◆ **Exercise description**: Gather and copy out every line in the listing below that contains the word "should". Treat uppercase and lowercase letters as different.

[Records from a dataset]
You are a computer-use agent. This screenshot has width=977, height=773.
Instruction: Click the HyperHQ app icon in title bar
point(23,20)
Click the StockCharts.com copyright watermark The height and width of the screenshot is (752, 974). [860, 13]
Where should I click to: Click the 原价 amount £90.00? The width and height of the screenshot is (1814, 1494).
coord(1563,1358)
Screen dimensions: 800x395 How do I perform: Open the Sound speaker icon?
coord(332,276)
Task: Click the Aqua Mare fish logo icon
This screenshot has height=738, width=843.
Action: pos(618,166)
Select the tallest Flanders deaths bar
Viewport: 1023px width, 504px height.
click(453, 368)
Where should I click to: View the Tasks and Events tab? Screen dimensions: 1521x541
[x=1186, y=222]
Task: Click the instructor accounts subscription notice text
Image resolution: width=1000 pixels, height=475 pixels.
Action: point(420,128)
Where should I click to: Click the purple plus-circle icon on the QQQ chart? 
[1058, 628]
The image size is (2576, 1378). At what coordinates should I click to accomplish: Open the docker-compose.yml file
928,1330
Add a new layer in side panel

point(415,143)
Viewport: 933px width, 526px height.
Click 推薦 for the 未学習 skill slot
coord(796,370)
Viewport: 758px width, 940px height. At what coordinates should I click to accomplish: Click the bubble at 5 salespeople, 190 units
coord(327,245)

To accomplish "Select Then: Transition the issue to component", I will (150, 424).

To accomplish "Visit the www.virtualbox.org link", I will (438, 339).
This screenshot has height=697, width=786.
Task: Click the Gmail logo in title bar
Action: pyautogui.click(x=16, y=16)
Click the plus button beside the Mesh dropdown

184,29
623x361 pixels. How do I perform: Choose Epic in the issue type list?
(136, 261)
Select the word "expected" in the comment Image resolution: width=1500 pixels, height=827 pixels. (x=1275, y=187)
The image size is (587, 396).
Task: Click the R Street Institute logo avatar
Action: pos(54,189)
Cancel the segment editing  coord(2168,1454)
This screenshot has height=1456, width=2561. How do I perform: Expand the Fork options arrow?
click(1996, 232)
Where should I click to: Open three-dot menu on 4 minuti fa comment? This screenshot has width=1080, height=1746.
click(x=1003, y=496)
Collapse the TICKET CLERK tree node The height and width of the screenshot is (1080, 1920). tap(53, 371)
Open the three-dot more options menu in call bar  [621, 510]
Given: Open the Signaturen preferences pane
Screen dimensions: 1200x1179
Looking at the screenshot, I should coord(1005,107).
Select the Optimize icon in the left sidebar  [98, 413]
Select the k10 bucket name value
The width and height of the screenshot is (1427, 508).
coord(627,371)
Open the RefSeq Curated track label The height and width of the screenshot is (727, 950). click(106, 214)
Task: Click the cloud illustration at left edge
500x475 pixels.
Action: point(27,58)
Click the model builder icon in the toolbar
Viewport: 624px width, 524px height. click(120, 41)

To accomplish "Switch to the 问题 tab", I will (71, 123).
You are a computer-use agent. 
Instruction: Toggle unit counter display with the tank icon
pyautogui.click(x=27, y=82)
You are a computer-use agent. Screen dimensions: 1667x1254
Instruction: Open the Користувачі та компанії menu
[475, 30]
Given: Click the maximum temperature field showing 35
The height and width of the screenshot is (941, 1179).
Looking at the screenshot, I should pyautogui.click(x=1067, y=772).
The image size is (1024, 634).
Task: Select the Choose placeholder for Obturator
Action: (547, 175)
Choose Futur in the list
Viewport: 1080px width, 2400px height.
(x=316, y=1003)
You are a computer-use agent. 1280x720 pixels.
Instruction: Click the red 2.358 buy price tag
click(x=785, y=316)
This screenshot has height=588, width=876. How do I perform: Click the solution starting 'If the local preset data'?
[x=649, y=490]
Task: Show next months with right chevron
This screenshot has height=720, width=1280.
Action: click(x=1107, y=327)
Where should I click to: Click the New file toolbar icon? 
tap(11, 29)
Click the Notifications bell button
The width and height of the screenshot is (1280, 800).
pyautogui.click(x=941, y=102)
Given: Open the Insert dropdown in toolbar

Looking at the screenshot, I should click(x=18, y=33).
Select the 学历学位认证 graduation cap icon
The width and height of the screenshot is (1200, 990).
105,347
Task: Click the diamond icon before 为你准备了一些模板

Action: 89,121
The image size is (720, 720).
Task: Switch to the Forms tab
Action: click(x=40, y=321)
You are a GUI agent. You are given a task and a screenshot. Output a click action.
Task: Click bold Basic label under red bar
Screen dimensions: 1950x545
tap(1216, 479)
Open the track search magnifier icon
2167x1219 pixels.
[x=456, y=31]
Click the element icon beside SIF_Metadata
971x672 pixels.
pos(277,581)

◆ **Output**:
Where should I click to: Click the 原价 amount £90.00? The width and height of the screenshot is (1814, 1494).
Where should I click to: View the Tasks and Events tab? Screen dimensions: 1521x541
Where should I click to: Click the purple plus-circle icon on the QQQ chart? 
The image size is (2576, 1378). At what coordinates should I click to accomplish: Open the docker-compose.yml file
Viewport: 758px width, 940px height. At what coordinates should I click to accomplish: Click the bubble at 5 salespeople, 190 units
Where should I click to: Open three-dot menu on 4 minuti fa comment? This screenshot has width=1080, height=1746.
Looking at the screenshot, I should coord(1005,107).
Looking at the screenshot, I should pyautogui.click(x=1067, y=772).
Where should I click to: Click the New file toolbar icon? 
Looking at the screenshot, I should click(x=18, y=33).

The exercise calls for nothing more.